### STATED TASK A
In the League history passage, do these statements agree with the text: (i) the charter specially recommends drag-hunting as a substitute for hunting animals, (ii) Bell left the organization in 1927, (iii) Eric Hemmingway was elected Chairman in 1960? Answer each yes or no, quoting the deciding words.
### STATED TASK B
Reproduce the League history passage between "The following charter" and "and others do.", inclusive, renaming "Drag-hunting" as "Trail-hunting".
### STATED TASK C
Please extend the League history passage, picking up after its final sentence.

--- start SELECTION ---

The first Chairman of the League was Sir George Greenwood who moved the following resolution at the inaugural public meeting "This meeting registers its emphatic protest against all sports of hunting an animal to death for human pleasure and calls upon the Government to introduce legislation to prohibit such sports".
The following charter entitled "What We Stand For" was produced -
- Our Principe: that it is iniquitous to inflict suffering, either directly or indirectly, upon sentient animals for the purpose of Sport.
- We Condemn fox-hunting, otter-hunting, stag-hunting, hare-hunting and rabbit and hare-coursing, because they are organised forms of cruelty for pleasure, and, therefore, prejudicial to the best intrests of the State.
- We Support and Recommend all clean humane forms of Sport, such as football, cricket, golf, running, swimming, scouting, hill-climbing, etc., etc.
- We Specially Recommend Drag-hunting as a substitute to hunting animals and we appeal to Hunts to adopt it. Also "hunting" Big Game with the Camera as Major Dugmore and others do.
- Blooding" Children: We protest against the insult offered in hunting circles, not only to the child-life of the nation but to the community generall, by smearing children's cheeks with blood from the brush or pads of a fox or other animal hunted to death, and we demand the cessation of this demoralising custom. We respectfully invite Religious, Education, Social Welfare, Humanitarian and allied bodies, by passing resoluations towards this end, to co-operate with us to make our demand effective.
Originally called the League for the Prohibition of Cruel Sports, the partnership between Henry Amos and Ernest Bell did not last long. The organization had 500 members in 1927, and not many more when, in 1932, Bell left the organization due to a difference in tactics. Bell went on to found the National Society for the Abolition of Cruel Sports (NSACS).
LACS struggled through World War II, its already small membership depleted by the war effort. In 1956, journalist Eric Hemmingway -- an avid hunt disrupter -- was elected Chairman , and by 1960 LACS had had a more radical image and a larger support base.

--- end SELECTION ---
--- start COLLECTED DATA ---

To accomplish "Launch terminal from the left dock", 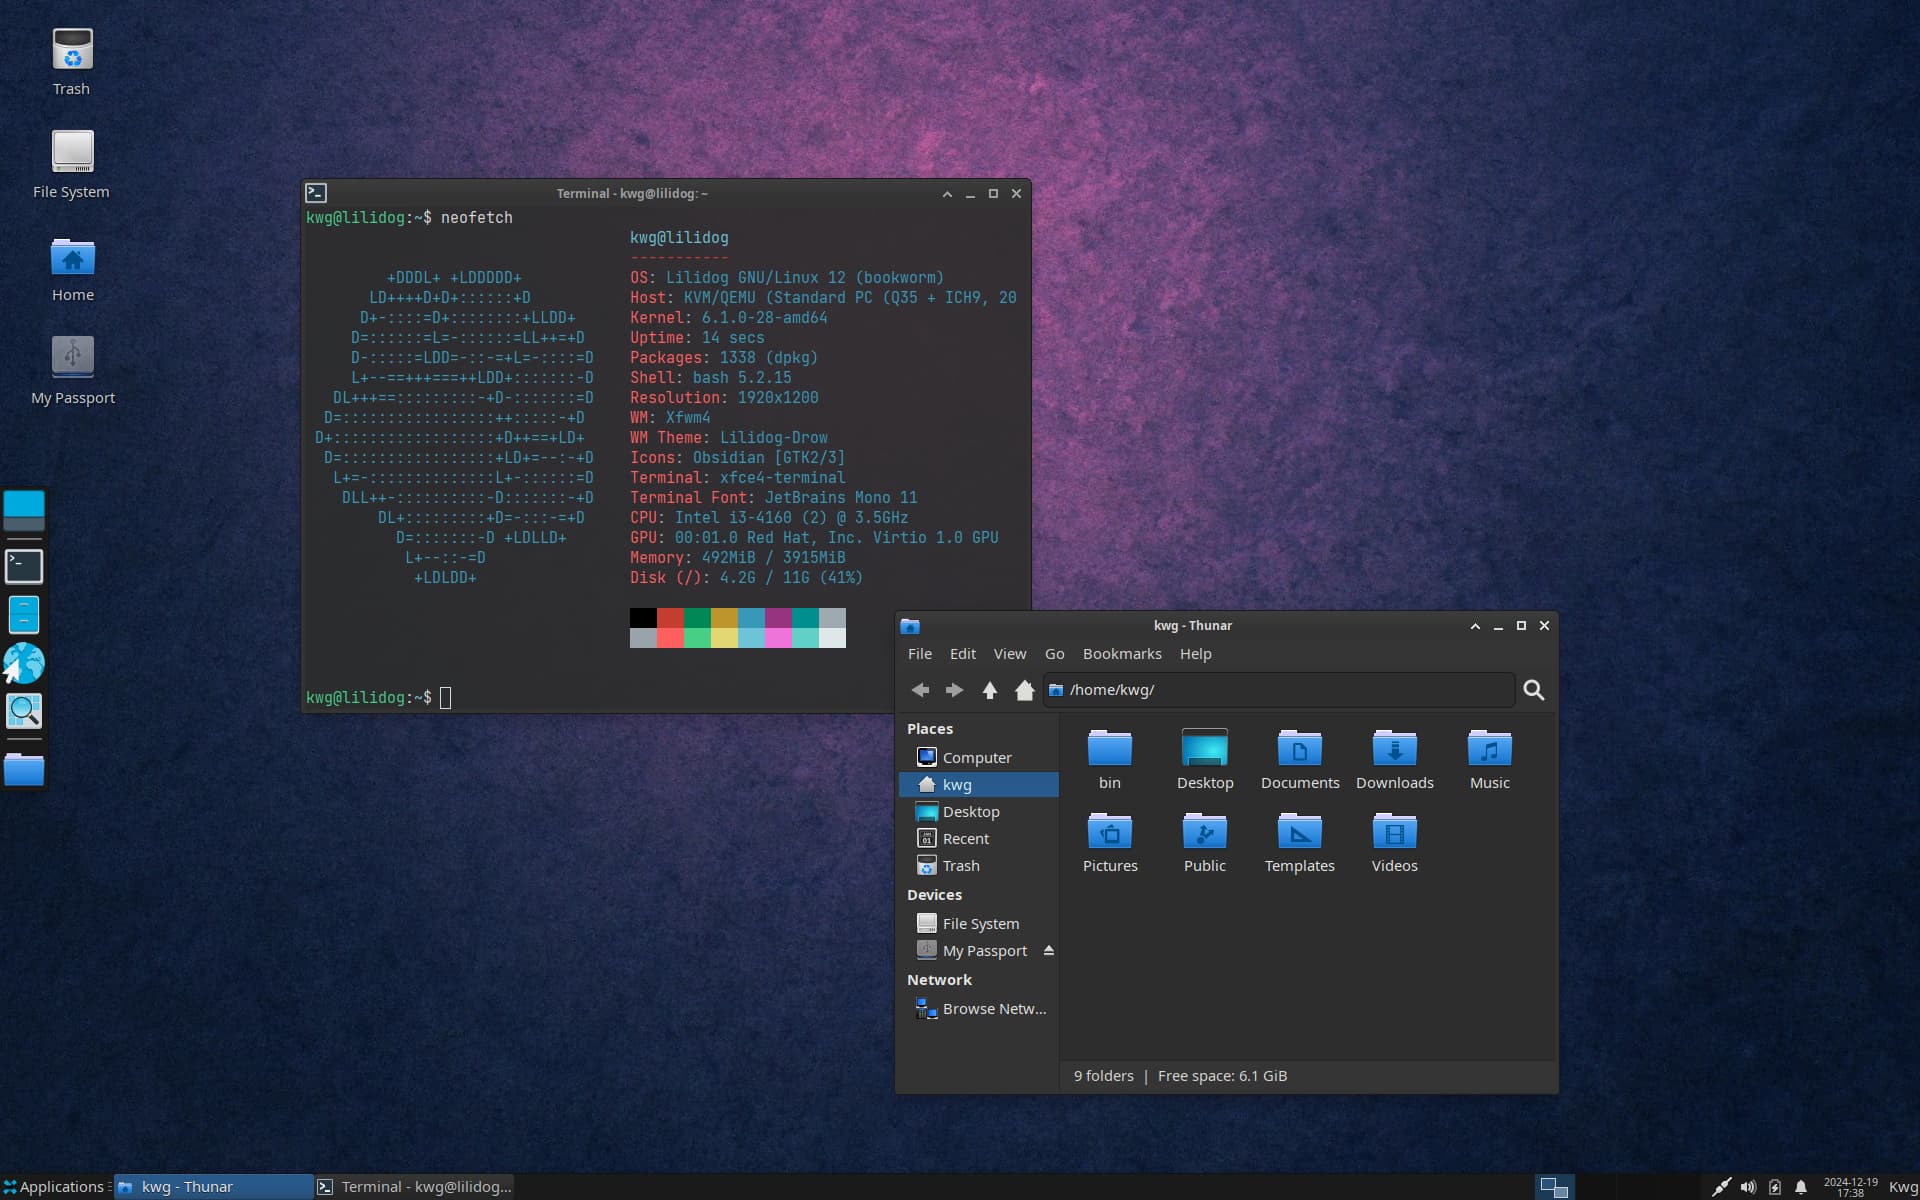I will click(x=24, y=566).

--- end COLLECTED DATA ---

### EXPECTED OUTPUT A
(i) Yes: "We Specially Recommend Drag-hunting as a substitute to hunting animals"
(ii) No: "in 1932, Bell left the organization due to a difference in tactics"
(iii) No: "In 1956, journalist Eric Hemmingway -- an avid hunt disrupter -- was elected Chairman"

### EXPECTED OUTPUT B
The following charter entitled "What We Stand For" was produced -
- Our Principe: that it is iniquitous to inflict suffering, either directly or indirectly, upon sentient animals for the purpose of Sport.
- We Condemn fox-hunting, otter-hunting, stag-hunting, hare-hunting and rabbit and hare-coursing, because they are organised forms of cruelty for pleasure, and, therefore, prejudicial to the best intrests of the State.
- We Support and Recommend all clean humane forms of Sport, such as football, cricket, golf, running, swimming, scouting, hill-climbing, etc., etc.
- We Specially Recommend Trail-hunting as a substitute to hunting animals and we appeal to Hunts to adopt it. Also "hunting" Big Game with the Camera as Major Dugmore and others do.

### EXPECTED OUTPUT C
Hemmingway died in 1963, and was succceed by Raymond Rowley. In 1975, after the anti-coursing bill failed, there was an increasing level of disent with LACS as to the course and direction the organization should take. In March of 1977, Richard Course, a former hunt saboteur and a member of the Executive Committee of the League, was charged with receiving documents stolen from the British Field Sports Society. In 1981 Course was made Executive Director of LACS and Mark Davies became Chair.
In 1982, LACS member Mrs. Janet Simmonds won a High Court case against the LACS over an £80,000 gift the organization made to the Labour party in 1979. The judge ruled the donation invalid and that it had to be repaid back with interest.
In 1982, The London Times revealed that LACS Press officer Mike Wilkins was actually the convicted grave desecrater Michael Huskisson who had previously set up the Cambridge group of the Hunt Saboteurs Association. whom LACS had knowingly employed under a false name. Huskinson was fired from LACS after he joined the South East Animal Liberation League in sacking the offices of the Royal College of Surgeons (RCS) offices at Buxton Brown Farm, Downe, Kent. Huskinson was sentenced to prison for eighteen months for his role in the vandalism and theft of documents.
LACS made little political progress in the 1980s, and its own leadership began to question both its goals and its missions. LACS Executive Director Richard Course began to spend some field time with the mounted fox hunts as an outgrowth of his working with the Burns Inquiry and at last he concluded that: "The dogs easily outpace the fox within a minute or two and kill it within a second or two. How the fox is located is totally irrelevant to animal welfare considerations. It took me ten years to realise that irrefutable fact - others will never realise it because bigotry, prejudice, narrow mindedness, class animosity, and ignorance blind people to the truth."
Course was fired from LACS for expressing this and other sentiments divergent from LACS' mission. What followed was a period of turmoil and bitter accusations within various factions of LACS. James Barington assumed Course's position within LACS, but he too eventually quit the organization saying that he too had concluded that an absolute ban on hunting was not in the best interests of animal welfare.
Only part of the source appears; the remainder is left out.